The Royal Australian Navy’s (RAN) third and final air warfare destroyer (AWD), the future HMAS Sydney (DDG 42), has officially completed sea trials, the Australian Department of Defense (DoD) announced on November 9.
“Today’s milestone is another example of the Liberal and National Government’s successful initiative to reform the AWD program, setting the scene for the Naval Shipbuilding Plan,” Australian Minister for Defense, Senator Linda Reynolds, said in a press statement.
“Sydney will enter into service early next year, and with her sister-ships HMA Ships Hobart and Brisbane, they will be the most potent warships to date.
“By using a combination of Australian and globally proven technologies, these highly capable warships are truly world-class and will allow us to work even closer with our allies.”
Sydney completed two rounds of sea trials in September and October. The first round tested the warship’s hull, propulsion and navigation systems. The second round tested and evaluated the destroyer’s combat and communications systems.
The future HMAS Sydney will be the third and final ship of the 7,000-ton Hobart-class of guided-missile (air warfare) destroyers. The first-of-class HMAS Hobart was commissioned in September 2017. The HMAS Brisbane entered service in October 2018.
The warships are all based on the Navantia-designed Álvaro de Bazán-class frigate (aka F-100) currently in service with the Spanish Navy. The Hobart-class is the first class of Australian surface combatants to be built around the U.S.-made Aegis combat system and the first ships outside the U.S. Navy to be equipped with a cooperative engagement capability (CEC), a new wide-area integrated air defense system.
“CEC interfaces with the Aegis combat system and enhances its early detection capability,” I explained elsewhere. “It is a new wide-area integrated air defense system that allows the real-time sharing of sensor data on air targets, including incoming enemy aircraft and cruise missiles between CEC-equipped destroyers.”
The HMAS Brisbane conducted a CEC live missile engagement activity with the US Navy in October. “Using remote sensor data from the USS Stockdale and the Cooperative Engagement Capability, the combat system was tested against a range of challenging targets and tactical situations,” the Australian DoD said in a press statement on October 31.

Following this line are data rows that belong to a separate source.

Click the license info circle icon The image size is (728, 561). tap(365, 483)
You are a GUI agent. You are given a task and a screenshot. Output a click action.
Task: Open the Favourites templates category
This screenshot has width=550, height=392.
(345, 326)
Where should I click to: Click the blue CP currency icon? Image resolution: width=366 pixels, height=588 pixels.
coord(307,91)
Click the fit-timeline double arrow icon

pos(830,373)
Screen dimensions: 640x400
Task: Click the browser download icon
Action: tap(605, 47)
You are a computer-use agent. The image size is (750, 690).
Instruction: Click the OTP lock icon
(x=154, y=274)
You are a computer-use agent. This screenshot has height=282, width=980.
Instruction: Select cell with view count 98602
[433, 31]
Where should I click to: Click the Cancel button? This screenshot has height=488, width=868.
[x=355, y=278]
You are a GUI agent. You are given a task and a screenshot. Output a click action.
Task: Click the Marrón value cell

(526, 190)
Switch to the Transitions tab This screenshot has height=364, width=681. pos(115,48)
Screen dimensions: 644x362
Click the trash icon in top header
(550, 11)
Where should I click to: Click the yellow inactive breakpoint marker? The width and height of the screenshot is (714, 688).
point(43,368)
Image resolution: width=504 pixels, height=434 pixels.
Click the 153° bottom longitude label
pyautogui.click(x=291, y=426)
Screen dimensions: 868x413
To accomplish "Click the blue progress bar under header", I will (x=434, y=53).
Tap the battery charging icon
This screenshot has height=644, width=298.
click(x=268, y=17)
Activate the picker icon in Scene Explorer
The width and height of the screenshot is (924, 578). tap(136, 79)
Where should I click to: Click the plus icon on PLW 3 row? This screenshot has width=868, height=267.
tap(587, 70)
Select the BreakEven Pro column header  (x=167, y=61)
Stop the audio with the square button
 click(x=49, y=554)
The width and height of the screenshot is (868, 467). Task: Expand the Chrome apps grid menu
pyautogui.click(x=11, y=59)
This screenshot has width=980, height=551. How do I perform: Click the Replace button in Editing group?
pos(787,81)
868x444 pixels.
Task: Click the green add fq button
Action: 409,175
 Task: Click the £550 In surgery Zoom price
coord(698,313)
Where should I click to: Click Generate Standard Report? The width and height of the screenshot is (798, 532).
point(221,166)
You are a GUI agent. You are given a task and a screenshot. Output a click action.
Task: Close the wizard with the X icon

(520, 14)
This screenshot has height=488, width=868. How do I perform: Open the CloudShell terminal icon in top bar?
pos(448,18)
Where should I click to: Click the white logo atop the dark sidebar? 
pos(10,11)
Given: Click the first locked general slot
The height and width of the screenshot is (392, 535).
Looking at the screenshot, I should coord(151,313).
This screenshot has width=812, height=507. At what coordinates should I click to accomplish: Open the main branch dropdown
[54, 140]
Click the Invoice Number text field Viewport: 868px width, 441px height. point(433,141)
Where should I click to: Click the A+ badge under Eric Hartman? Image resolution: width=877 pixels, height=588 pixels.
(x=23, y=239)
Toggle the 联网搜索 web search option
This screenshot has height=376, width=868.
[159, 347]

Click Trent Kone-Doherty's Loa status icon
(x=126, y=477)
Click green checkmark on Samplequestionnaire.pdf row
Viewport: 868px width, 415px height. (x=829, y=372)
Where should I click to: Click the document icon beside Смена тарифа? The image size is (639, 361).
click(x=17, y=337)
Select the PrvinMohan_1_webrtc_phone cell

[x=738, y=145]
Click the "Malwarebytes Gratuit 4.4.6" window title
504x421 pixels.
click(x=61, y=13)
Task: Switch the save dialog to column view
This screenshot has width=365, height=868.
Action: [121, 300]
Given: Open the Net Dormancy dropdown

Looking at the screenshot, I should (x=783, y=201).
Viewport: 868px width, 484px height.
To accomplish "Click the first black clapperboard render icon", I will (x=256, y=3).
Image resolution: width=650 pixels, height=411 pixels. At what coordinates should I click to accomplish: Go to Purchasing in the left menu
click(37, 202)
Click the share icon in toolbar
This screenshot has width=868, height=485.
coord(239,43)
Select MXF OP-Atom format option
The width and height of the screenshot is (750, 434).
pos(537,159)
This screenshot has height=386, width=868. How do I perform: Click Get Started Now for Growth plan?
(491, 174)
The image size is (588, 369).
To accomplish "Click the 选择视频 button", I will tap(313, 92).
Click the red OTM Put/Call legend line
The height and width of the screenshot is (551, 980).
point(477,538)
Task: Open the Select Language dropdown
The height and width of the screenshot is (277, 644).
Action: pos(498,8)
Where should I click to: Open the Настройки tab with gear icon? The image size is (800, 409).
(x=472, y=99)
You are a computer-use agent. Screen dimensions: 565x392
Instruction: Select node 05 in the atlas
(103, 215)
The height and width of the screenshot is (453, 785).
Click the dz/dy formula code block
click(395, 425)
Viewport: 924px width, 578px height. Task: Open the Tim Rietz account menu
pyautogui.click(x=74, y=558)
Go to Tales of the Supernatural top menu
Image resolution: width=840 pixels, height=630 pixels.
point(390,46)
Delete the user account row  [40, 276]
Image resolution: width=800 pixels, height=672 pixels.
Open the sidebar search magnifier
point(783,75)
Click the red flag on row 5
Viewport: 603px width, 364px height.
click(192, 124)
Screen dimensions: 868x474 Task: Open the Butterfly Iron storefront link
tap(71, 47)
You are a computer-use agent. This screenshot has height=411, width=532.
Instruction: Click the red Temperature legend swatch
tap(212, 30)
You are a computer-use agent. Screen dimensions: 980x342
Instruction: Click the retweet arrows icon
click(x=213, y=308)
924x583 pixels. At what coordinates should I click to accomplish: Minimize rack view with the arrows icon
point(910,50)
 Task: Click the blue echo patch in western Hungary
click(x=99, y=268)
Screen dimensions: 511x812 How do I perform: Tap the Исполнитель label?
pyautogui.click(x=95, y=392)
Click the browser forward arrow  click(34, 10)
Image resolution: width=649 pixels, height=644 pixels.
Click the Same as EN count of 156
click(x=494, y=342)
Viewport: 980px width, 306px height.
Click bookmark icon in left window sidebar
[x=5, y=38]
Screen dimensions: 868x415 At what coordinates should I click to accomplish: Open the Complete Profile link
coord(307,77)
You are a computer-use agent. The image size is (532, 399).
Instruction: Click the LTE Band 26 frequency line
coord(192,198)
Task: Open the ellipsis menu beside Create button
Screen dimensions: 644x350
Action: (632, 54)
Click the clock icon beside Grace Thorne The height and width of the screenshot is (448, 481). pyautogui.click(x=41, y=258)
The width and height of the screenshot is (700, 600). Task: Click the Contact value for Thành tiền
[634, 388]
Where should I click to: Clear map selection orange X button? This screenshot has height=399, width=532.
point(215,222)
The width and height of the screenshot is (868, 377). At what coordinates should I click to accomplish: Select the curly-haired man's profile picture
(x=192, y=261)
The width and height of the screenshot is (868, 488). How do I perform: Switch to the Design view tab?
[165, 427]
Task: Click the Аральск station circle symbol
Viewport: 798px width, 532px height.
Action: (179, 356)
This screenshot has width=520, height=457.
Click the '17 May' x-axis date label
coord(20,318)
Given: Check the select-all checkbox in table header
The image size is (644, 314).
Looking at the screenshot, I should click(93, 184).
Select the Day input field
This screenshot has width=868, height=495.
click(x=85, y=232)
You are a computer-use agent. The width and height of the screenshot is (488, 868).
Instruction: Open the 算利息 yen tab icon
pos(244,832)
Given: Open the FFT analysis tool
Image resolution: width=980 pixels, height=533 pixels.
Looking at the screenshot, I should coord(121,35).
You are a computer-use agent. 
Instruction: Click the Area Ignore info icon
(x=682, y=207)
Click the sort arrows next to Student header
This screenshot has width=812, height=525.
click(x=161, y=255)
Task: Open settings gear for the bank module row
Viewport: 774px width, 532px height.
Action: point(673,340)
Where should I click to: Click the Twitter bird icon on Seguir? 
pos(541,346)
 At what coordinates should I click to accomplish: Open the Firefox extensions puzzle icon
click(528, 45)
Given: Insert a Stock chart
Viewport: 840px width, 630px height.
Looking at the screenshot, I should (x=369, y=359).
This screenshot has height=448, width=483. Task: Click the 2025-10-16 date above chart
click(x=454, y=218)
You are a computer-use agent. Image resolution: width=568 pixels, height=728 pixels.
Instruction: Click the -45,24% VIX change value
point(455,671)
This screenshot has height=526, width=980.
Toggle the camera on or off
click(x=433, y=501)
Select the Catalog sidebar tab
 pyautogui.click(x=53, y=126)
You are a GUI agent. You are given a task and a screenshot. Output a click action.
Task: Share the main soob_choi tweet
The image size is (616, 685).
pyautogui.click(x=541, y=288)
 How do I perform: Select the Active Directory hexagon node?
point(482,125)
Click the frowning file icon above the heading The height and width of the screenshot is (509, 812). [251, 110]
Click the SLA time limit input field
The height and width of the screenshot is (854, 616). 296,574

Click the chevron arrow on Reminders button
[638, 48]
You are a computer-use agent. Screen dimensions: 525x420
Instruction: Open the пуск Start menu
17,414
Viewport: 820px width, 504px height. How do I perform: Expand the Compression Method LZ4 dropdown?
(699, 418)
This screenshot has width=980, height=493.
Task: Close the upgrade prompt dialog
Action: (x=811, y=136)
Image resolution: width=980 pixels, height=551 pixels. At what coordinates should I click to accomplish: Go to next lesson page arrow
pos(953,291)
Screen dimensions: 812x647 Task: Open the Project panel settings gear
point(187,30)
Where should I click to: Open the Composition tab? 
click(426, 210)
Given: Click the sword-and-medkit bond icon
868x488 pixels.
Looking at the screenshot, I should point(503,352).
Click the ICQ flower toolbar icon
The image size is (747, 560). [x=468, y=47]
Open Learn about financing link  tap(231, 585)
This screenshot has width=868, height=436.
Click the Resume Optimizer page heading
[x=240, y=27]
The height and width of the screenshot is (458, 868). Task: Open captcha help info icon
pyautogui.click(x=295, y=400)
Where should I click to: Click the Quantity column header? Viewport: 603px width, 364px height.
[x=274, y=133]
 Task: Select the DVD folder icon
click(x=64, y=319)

The Sydney will be armed with a number of different weapons systems, as I wrote previously:
The armament of the HMAS Sydney will include the Mark 41 Vertical Launching System capable of firing surface-to-air missiles, Harpoon over-the-horizon anti-ship missiles, light-weight torpedoes, and a Mark 45 127-millimeter gun. The warship will also carry a MH-60R Seahawk anti-submarine warfare helicopter.
The Sydney was launched in May 2018 and will be delivered to the service in February 2020. Following the completion of sea trials, final production work includes the integration of the MH60-R helicopter.
The Hobart-class program is overseen by the AWD Alliance, a consortium that coordinates the work of Spanish ship maker Navantia, the Australian shipbuilder ASC, mission systems integrator Raytheon Australia, U.S. defense contractor Lockheed Martin, and the Australian Department of Defense.